• _Exercise aim_
Recast the part of the entries that opens with the line containing "You are a GUI" and closes with the line containing "the chevron beside" as a numbered list, leaving out blank lines.

• _Records supplied_
--- begin ---

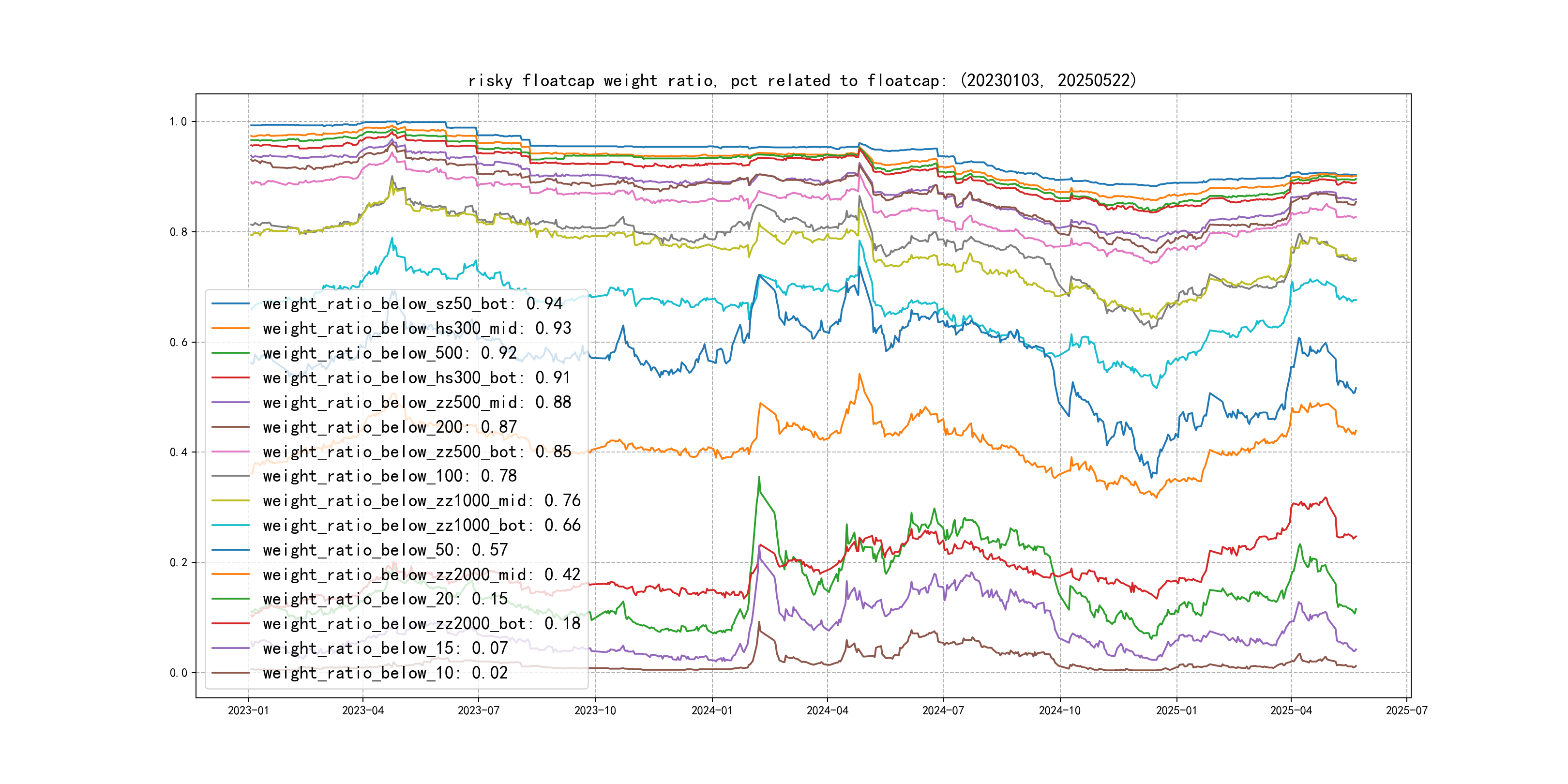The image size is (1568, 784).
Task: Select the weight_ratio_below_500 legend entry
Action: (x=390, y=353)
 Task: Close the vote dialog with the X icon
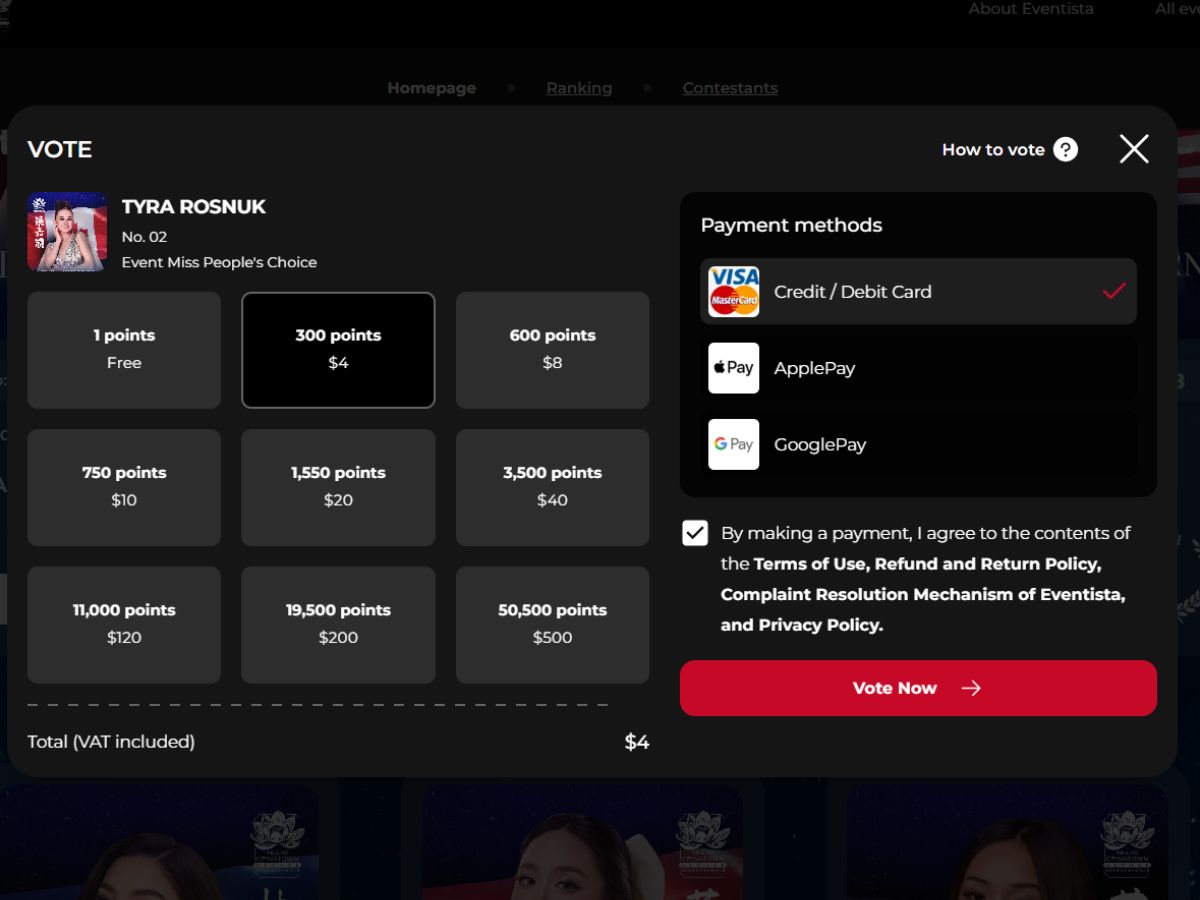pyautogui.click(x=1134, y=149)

--- end ---
--- begin ---

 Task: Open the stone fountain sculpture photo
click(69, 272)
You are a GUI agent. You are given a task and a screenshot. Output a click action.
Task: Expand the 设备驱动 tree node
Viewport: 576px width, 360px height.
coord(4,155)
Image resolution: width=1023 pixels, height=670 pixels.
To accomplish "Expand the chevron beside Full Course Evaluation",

--- end ---
--- begin ---

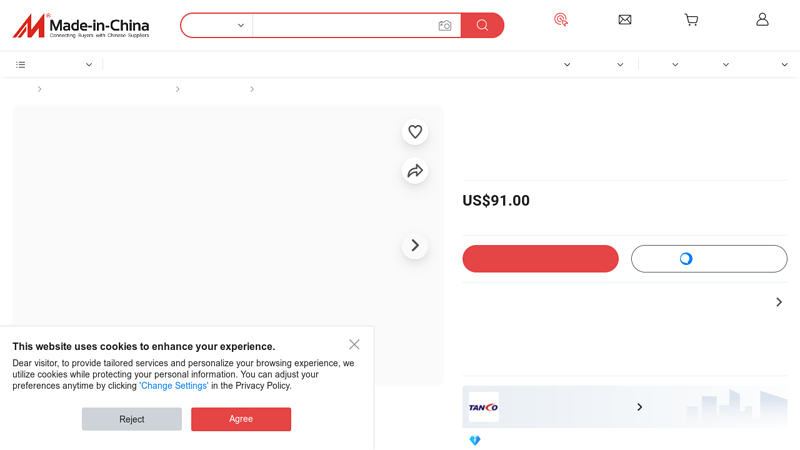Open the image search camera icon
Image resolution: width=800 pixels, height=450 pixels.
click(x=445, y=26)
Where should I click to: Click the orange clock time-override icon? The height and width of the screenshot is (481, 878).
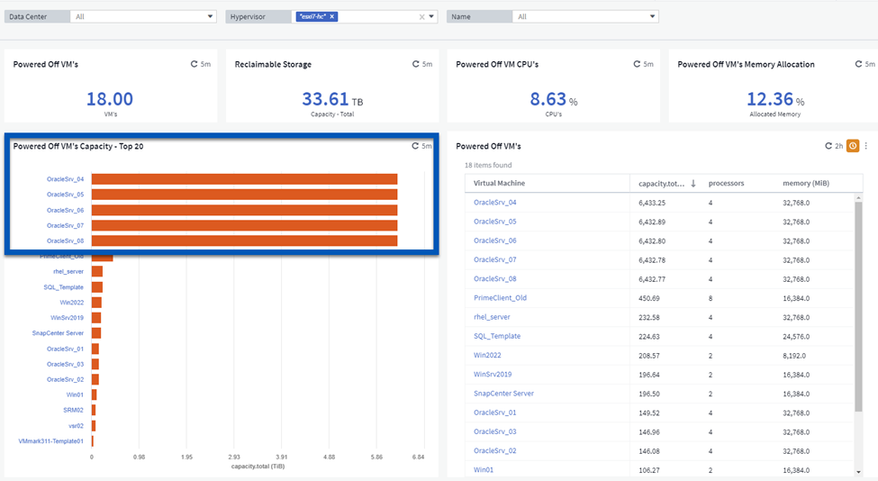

--- end ---

• _Answer to the exercise_
1. You are a GUI agent. You are given a task and a screenshot. Output a click action.
2. Task: Expand the 设备驱动 tree node
3. Viewport: 576px width, 360px height.
4. coord(4,155)
5. Image resolution: width=1023 pixels, height=670 pixels.
6. To accomplish "Expand the chevron beside Full Course Evaluation",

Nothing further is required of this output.